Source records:
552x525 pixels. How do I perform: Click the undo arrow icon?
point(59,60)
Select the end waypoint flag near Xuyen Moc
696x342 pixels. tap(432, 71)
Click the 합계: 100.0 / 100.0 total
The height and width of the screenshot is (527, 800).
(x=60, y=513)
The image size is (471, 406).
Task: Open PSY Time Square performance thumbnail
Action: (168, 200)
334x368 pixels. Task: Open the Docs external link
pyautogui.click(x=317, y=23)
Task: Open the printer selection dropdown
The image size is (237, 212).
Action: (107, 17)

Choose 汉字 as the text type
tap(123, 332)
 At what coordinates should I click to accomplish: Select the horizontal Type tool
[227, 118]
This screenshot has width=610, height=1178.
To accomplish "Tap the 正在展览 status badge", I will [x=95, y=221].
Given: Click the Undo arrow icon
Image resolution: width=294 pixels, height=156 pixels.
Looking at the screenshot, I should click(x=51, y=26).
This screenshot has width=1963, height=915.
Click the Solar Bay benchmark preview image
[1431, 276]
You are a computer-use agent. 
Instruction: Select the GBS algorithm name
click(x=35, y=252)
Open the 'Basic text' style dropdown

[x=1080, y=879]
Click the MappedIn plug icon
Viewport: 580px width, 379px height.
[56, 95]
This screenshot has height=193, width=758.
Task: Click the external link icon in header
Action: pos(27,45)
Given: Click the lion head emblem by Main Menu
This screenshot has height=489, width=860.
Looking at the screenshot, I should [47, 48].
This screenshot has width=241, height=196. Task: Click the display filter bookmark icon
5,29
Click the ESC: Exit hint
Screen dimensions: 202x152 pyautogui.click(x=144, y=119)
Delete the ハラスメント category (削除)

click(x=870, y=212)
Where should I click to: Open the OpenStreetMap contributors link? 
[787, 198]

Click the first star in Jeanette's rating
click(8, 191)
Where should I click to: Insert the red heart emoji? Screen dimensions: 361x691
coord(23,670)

(ASSIGNMENT): Please report only the number of lines above that include "Given".

(EXERCISE SOLUTION): 2